#### [Goal of the exercise]
Pictures stay out; everything else in the records gets transcribed exactly.

#### [Given information]
******************************

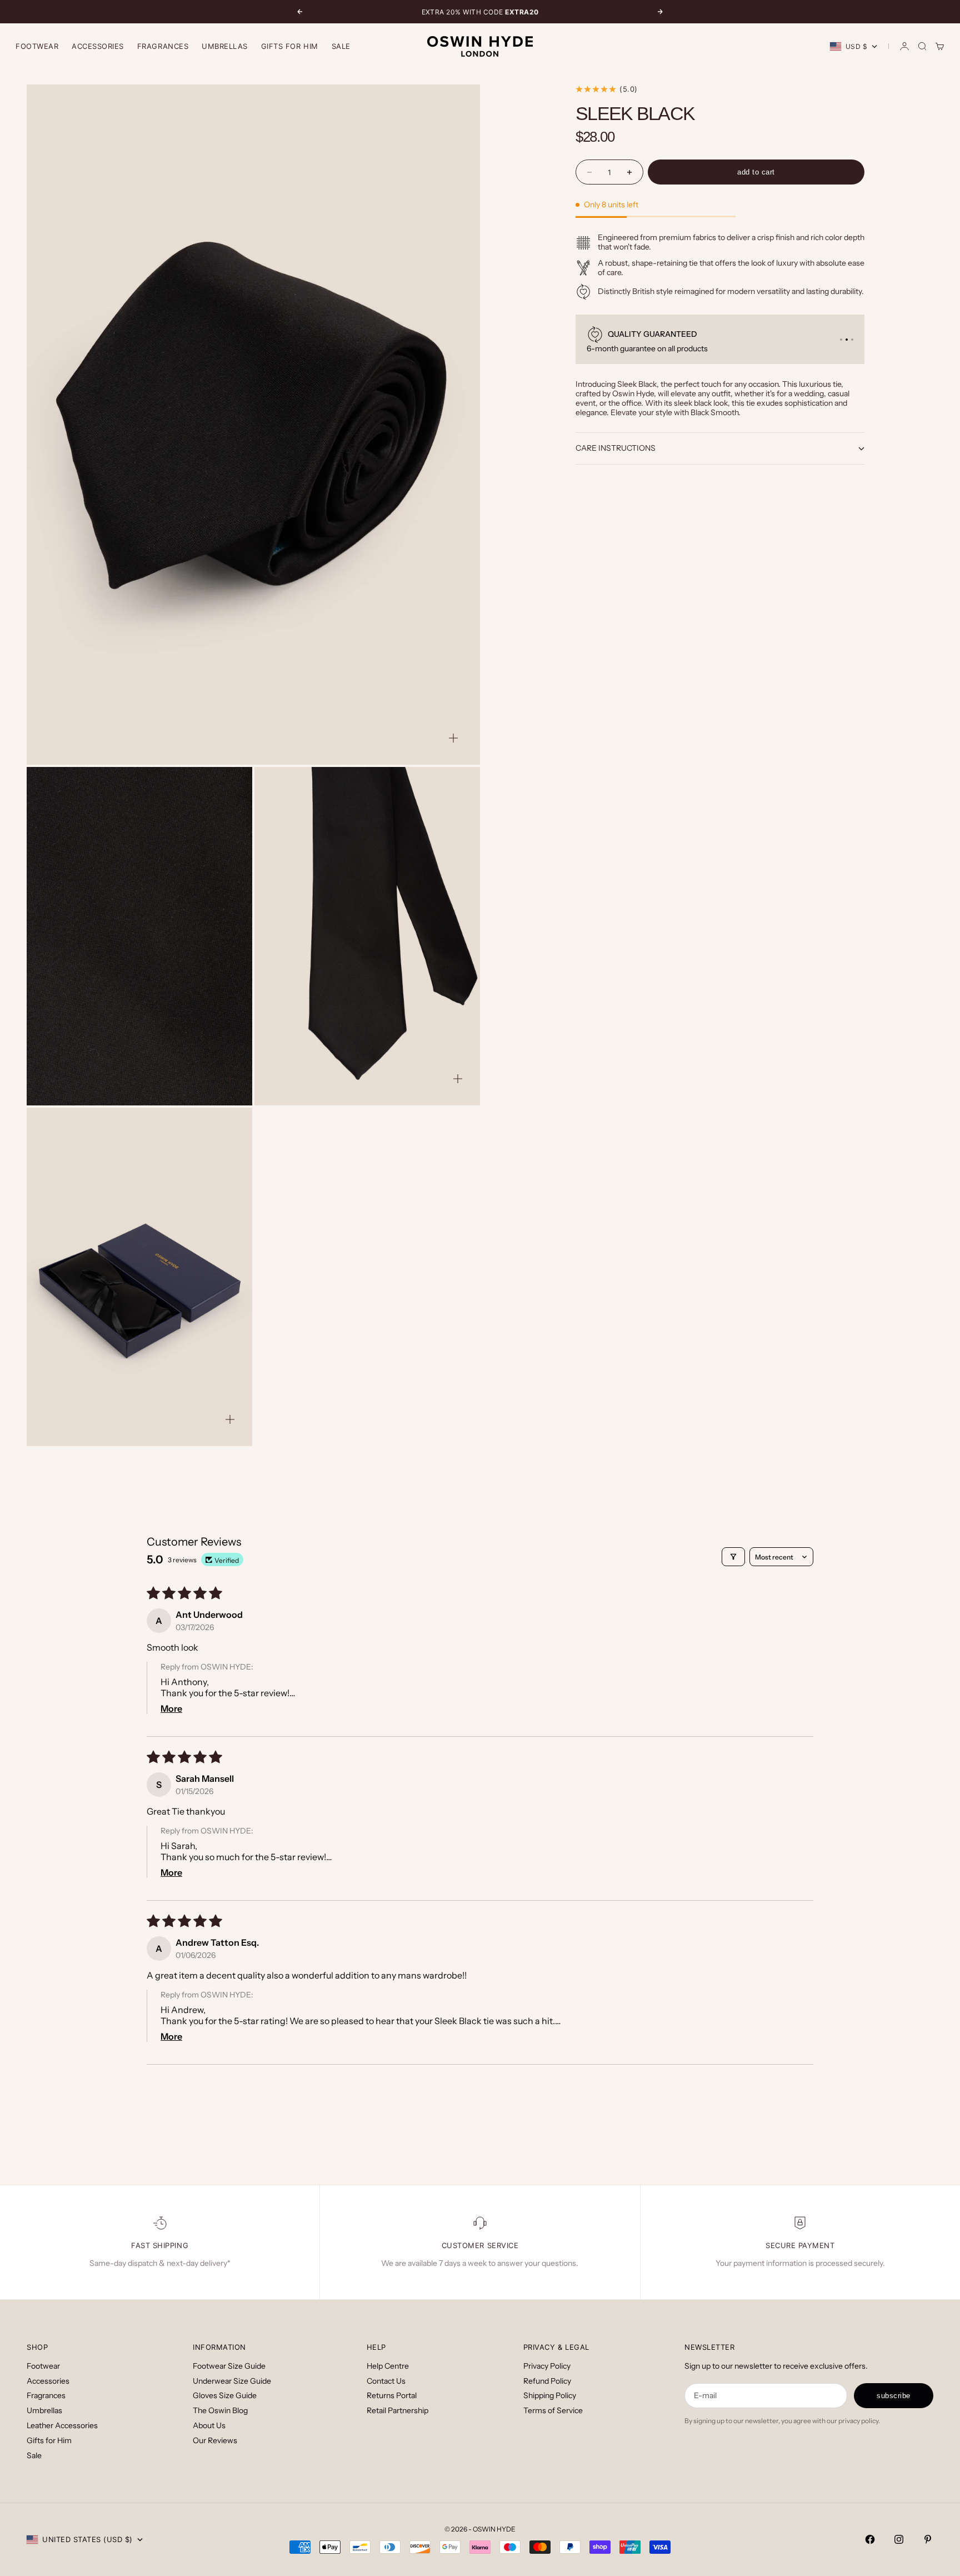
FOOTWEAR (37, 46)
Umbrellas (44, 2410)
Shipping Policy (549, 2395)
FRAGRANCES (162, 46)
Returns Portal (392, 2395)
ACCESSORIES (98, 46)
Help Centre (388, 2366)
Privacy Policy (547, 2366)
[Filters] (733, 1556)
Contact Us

******************************

#### [Task solution]
FOOTWEAR (37, 46)
Umbrellas (44, 2410)
Shipping Policy (549, 2395)
FRAGRANCES (162, 46)
Returns Portal (392, 2395)
ACCESSORIES (98, 46)
Help Centre (388, 2366)
Privacy Policy (547, 2366)
[Filters] (733, 1556)
Contact Us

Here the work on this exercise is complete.